The use of high-throughput sequencing technologies in plant research has provided insights into the epigenetic “landscape” of organisms, driving the development of numerous bioinformatics databases. However, none of the existing databases comprehensively encompass genomics, transcriptomics, and proteomics. Additionally, current epigenetic modification databases lack specialized chemical modification data tailored to multiple plant species.

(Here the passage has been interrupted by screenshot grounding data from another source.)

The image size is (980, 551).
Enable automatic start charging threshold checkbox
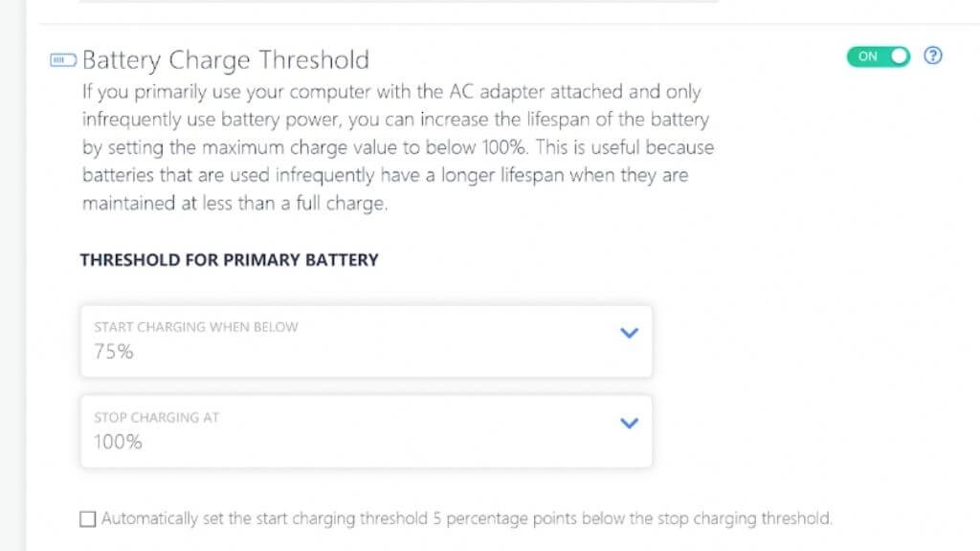[88, 519]
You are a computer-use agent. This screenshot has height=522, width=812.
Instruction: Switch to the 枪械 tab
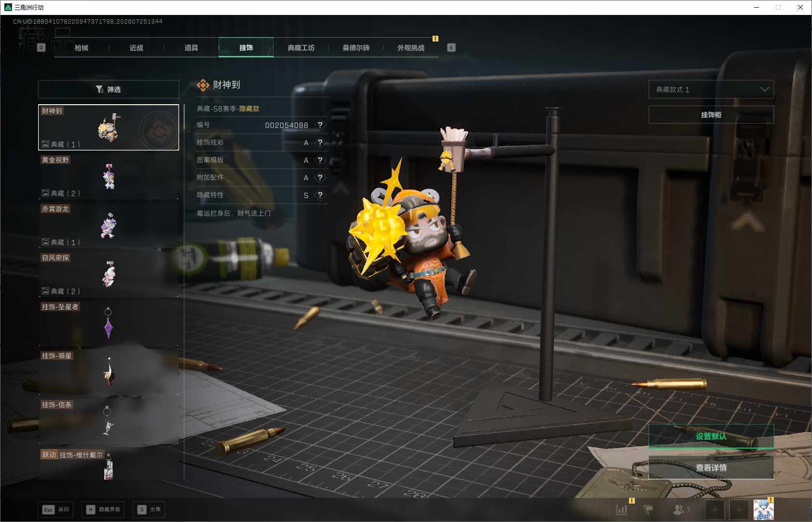point(82,48)
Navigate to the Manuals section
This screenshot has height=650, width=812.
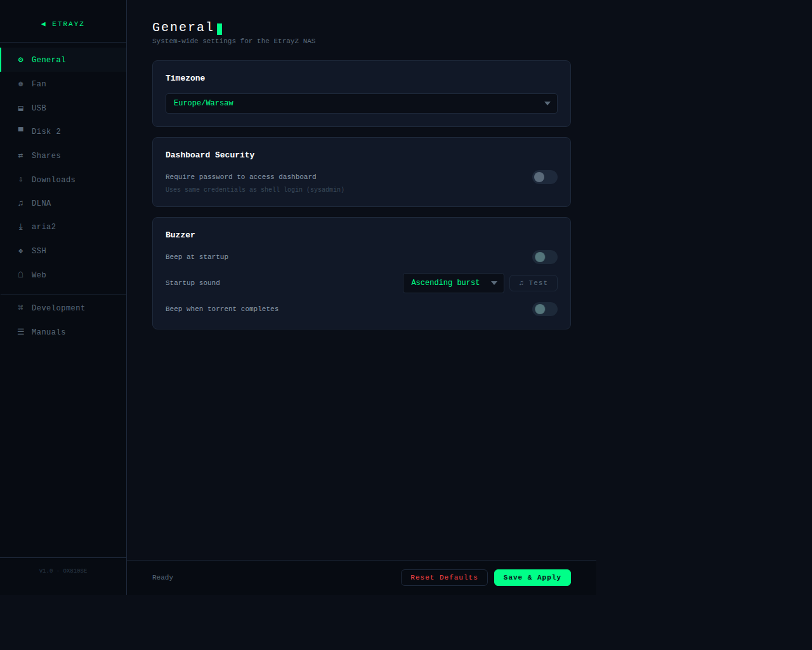48,331
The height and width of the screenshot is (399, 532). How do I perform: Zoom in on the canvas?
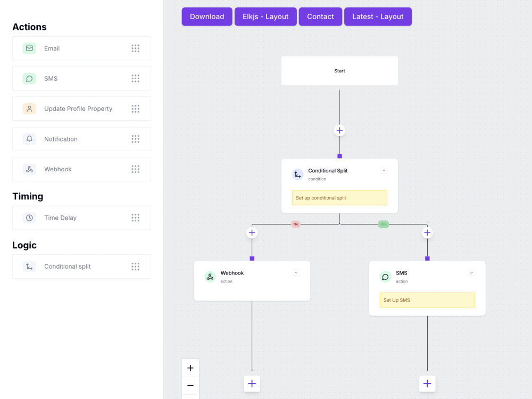(190, 368)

Here, we introduce PlantEMS (Figure 1), a free, registration-free, specialized database for plants (http://plantems.lin-group.cn/plantems/index.jsp) that integrates multi-omics data on epigenetic modification sites, including DNA, RNA, and post-translational modifications (PTMs). As the first multi-omics database in plant epigenetics, PlantEMS is a collection of 57 types of chemical modifications spanning genomics, transcriptomics, and proteomics from 54 plant species, with a total of 13 175 137 modification sites. To facilitate analysis and visualization, PlantEMS offers powerful functionalities, including species information overviews, data quality browsing, feature distribution visualization, and an integrated genome browser. Additionally, PlantEMS provides a machine-learning-based web server for multiple species and modification types, enabling precise and efficient prediction of epigenetic modification sites. This machine-learning-based online predictor facilitates large-scale, high-precision annotation of multi-omics epigenetic modification data. The ability of PlantEMS to integrate epigenetic information from multi-omics and multiple modification types distinguishes it from previously developed plant-specific epigenetic modification databases such as PRMD and AraENCODE (Wang et al., 2023; Lang et al., 2024) (Supplemental Figure 1), further enhancing its value for plant biology studies.
Figure 1.
Overview of PlantEMS
PlantEMS compiles experimentally confirmed epigenetic modification datasets from published literature and existing databases, covering 54 plant species. PlantEMS includes 13 009 568 DNA modification sites of four types from six plants, 33 337 RNA modification sites of 28 types from 33 plants, and 132 232 PTM sites of 25 types from 28 plants. Additionally, PlantEMS integrates 12 omics-type-species prediction tools.
Data summary
The PlantEMS database encompasses epigenetic modification data from 54 distinct plant genera, derived from genomics, transcriptomics, and proteomics. Among these, Arabidopsis thaliana and Fragaria vesca feature comprehensive datasets spanning all three omics levels (Supplemental Figure 2A). The current version of PlantEMS includes a comprehensive array of 13 175 137 modification sites across these omics disciplines. Specifically, it incorporates 13 009 568 samples of four DNA modification types from six plants, 33 337 samples of 28 RNA modification types from 33 plants, and 132 232 samples of 25 PTM types from 28 plants (Supplemental Figures 2B–2D).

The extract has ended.